Stored data:
-- -- --

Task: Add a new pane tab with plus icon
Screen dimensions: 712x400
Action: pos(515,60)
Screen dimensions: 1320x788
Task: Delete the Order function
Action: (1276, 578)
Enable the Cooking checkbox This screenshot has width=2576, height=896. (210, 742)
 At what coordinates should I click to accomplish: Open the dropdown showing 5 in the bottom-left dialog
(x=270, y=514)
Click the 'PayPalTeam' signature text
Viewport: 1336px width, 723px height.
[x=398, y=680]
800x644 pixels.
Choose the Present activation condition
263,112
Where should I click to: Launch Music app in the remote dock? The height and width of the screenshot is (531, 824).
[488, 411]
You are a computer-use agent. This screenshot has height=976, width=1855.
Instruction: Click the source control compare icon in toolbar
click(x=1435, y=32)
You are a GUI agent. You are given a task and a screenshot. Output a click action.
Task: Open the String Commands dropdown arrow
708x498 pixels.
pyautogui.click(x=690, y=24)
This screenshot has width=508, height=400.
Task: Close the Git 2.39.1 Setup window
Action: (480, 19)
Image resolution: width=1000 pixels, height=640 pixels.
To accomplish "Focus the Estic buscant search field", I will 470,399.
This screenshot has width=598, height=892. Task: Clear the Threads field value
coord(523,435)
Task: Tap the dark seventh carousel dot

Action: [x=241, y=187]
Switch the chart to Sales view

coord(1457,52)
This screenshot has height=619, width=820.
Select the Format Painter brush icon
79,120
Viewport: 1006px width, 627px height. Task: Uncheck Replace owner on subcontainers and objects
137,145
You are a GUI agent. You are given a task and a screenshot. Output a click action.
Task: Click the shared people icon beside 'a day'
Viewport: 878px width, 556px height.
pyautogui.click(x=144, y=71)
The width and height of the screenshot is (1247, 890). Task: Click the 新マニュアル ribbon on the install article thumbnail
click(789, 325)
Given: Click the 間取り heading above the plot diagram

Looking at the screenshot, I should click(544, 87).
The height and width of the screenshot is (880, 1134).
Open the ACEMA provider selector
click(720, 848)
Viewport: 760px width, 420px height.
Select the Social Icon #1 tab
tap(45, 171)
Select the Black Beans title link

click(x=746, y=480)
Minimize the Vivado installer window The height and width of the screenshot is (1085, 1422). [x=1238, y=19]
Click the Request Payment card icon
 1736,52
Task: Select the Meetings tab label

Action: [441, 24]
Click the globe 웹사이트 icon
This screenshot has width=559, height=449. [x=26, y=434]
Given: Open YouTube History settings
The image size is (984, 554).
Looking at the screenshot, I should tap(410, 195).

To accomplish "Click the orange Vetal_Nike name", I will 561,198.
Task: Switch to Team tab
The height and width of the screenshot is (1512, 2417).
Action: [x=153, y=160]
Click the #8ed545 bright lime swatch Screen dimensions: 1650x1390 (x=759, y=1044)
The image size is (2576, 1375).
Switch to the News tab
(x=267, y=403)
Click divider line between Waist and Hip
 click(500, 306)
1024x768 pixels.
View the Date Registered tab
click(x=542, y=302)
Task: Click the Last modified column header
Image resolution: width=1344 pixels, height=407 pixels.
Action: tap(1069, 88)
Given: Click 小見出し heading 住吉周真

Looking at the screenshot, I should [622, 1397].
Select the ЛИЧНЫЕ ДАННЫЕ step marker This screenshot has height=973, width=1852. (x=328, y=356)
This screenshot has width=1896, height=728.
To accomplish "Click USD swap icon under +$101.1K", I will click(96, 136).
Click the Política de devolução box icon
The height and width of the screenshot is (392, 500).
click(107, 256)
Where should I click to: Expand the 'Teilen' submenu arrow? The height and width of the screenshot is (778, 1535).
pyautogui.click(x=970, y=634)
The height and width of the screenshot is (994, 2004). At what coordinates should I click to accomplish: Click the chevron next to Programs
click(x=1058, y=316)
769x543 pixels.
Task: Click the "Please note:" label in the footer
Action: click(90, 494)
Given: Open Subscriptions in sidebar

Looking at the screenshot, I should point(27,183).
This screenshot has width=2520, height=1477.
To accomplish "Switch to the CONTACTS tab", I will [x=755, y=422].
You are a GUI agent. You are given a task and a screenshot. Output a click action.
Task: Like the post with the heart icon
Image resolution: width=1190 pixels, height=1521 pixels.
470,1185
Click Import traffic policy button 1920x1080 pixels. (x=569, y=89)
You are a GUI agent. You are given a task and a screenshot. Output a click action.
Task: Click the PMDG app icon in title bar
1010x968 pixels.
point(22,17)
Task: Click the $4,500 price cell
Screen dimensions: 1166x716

-- -- --

**Given request**
Render every line of the material above as a Markdown table with two columns, Row and Line. Number the rows in order and leave out blank lines.

**Exercise answer**
| Row | Line |
|---|---|
| 1 | Task: Add a new pane tab with plus icon |
| 2 | Screen dimensions: 712x400 |
| 3 | Action: pos(515,60) |
| 4 | Screen dimensions: 1320x788 |
| 5 | Task: Delete the Order function |
| 6 | Action: (1276, 578) |
| 7 | Enable the Cooking checkbox This screenshot has width=2576, height=896. (210, 742) |
| 8 |  At what coordinates should I click to accomplish: Open the dropdown showing 5 in the bottom-left dialog |
| 9 | (x=270, y=514) |
| 10 | Click the 'PayPalTeam' signature text |
| 11 | Viewport: 1336px width, 723px height. |
| 12 | [x=398, y=680] |
| 13 | 800x644 pixels. |
| 14 | Choose the Present activation condition |
| 15 | 263,112 |
| 16 | Where should I click to: Launch Music app in the remote dock? The height and width of the screenshot is (531, 824). |
| 17 | [488, 411] |
| 18 | You are a computer-use agent. This screenshot has height=976, width=1855. |
| 19 | Instruction: Click the source control compare icon in toolbar |
| 20 | click(x=1435, y=32) |
| 21 | You are a GUI agent. You are given a task and a screenshot. Output a click action. |
| 22 | Task: Open the String Commands dropdown arrow |
| 23 | 708x498 pixels. |
| 24 | pyautogui.click(x=690, y=24) |
| 25 | This screenshot has width=508, height=400. |
| 26 | Task: Close the Git 2.39.1 Setup window |
| 27 | Action: (480, 19) |
| 28 | Image resolution: width=1000 pixels, height=640 pixels. |
| 29 | To accomplish "Focus the Estic buscant search field", I will 470,399. |
| 30 | This screenshot has width=598, height=892. Task: Clear the Threads field value |
| 31 | coord(523,435) |
| 32 | Task: Tap the dark seventh carousel dot |
| 33 | Action: [x=241, y=187] |
| 34 | Switch the chart to Sales view |
| 35 | coord(1457,52) |
| 36 | This screenshot has height=619, width=820. |
| 37 | Select the Format Painter brush icon |
| 38 | 79,120 |
| 39 | Viewport: 1006px width, 627px height. Task: Uncheck Replace owner on subcontainers and objects |
| 40 | 137,145 |
| 41 | You are a GUI agent. You are given a task and a screenshot. Output a click action. |
| 42 | Task: Click the shared people icon beside 'a day' |
| 43 | Viewport: 878px width, 556px height. |
| 44 | pyautogui.click(x=144, y=71) |
| 45 | The width and height of the screenshot is (1247, 890). Task: Click the 新マニュアル ribbon on the install article thumbnail |
| 46 | click(789, 325) |
| 47 | Given: Click the 間取り heading above the plot diagram |
| 48 | Looking at the screenshot, I should click(544, 87). |
| 49 | The height and width of the screenshot is (880, 1134). |
| 50 | Open the ACEMA provider selector |
| 51 | click(720, 848) |
| 52 | Viewport: 760px width, 420px height. |
| 53 | Select the Social Icon #1 tab |
| 54 | tap(45, 171) |
| 55 | Select the Black Beans title link |
| 56 | click(x=746, y=480) |
| 57 | Minimize the Vivado installer window The height and width of the screenshot is (1085, 1422). [x=1238, y=19] |
| 58 | Click the Request Payment card icon |
| 59 |  1736,52 |
| 60 | Task: Select the Meetings tab label |
| 61 | Action: [441, 24] |
| 62 | Click the globe 웹사이트 icon |
| 63 | This screenshot has width=559, height=449. [x=26, y=434] |
| 64 | Given: Open YouTube History settings |
| 65 | The image size is (984, 554). |
| 66 | Looking at the screenshot, I should tap(410, 195). |
| 67 | To accomplish "Click the orange Vetal_Nike name", I will 561,198. |
| 68 | Task: Switch to Team tab |
| 69 | The height and width of the screenshot is (1512, 2417). |
| 70 | Action: [x=153, y=160] |
| 71 | Click the #8ed545 bright lime swatch Screen dimensions: 1650x1390 (x=759, y=1044) |
| 72 | The image size is (2576, 1375). |
| 73 | Switch to the News tab |
| 74 | (x=267, y=403) |
| 75 | Click divider line between Waist and Hip |
| 76 |  click(500, 306) |
| 77 | 1024x768 pixels. |
| 78 | View the Date Registered tab |
| 79 | click(x=542, y=302) |
| 80 | Task: Click the Last modified column header |
| 81 | Image resolution: width=1344 pixels, height=407 pixels. |
| 82 | Action: tap(1069, 88) |
| 83 | Given: Click 小見出し heading 住吉周真 |
| 84 | Looking at the screenshot, I should [622, 1397]. |
| 85 | Select the ЛИЧНЫЕ ДАННЫЕ step marker This screenshot has height=973, width=1852. (x=328, y=356) |
| 86 | This screenshot has width=1896, height=728. |
| 87 | To accomplish "Click USD swap icon under +$101.1K", I will click(96, 136). |
| 88 | Click the Política de devolução box icon |
| 89 | The height and width of the screenshot is (392, 500). |
| 90 | click(107, 256) |
| 91 | Where should I click to: Expand the 'Teilen' submenu arrow? The height and width of the screenshot is (778, 1535). |
| 92 | pyautogui.click(x=970, y=634) |
| 93 | The height and width of the screenshot is (994, 2004). At what coordinates should I click to accomplish: Click the chevron next to Programs |
| 94 | click(x=1058, y=316) |
| 95 | 769x543 pixels. |
| 96 | Task: Click the "Please note:" label in the footer |
| 97 | Action: click(90, 494) |
| 98 | Given: Open Subscriptions in sidebar |
| 99 | Looking at the screenshot, I should point(27,183). |
| 100 | This screenshot has width=2520, height=1477. |
| 101 | To accomplish "Switch to the CONTACTS tab", I will [x=755, y=422]. |
| 102 | You are a GUI agent. You are given a task and a screenshot. Output a click action. |
| 103 | Task: Like the post with the heart icon |
| 104 | Image resolution: width=1190 pixels, height=1521 pixels. |
| 105 | 470,1185 |
| 106 | Click Import traffic policy button 1920x1080 pixels. (x=569, y=89) |
| 107 | You are a GUI agent. You are given a task and a screenshot. Output a click action. |
| 108 | Task: Click the PMDG app icon in title bar |
| 109 | 1010x968 pixels. |
| 110 | point(22,17) |
| 111 | Task: Click the $4,500 price cell |
| 112 | Screen dimensions: 1166x716 |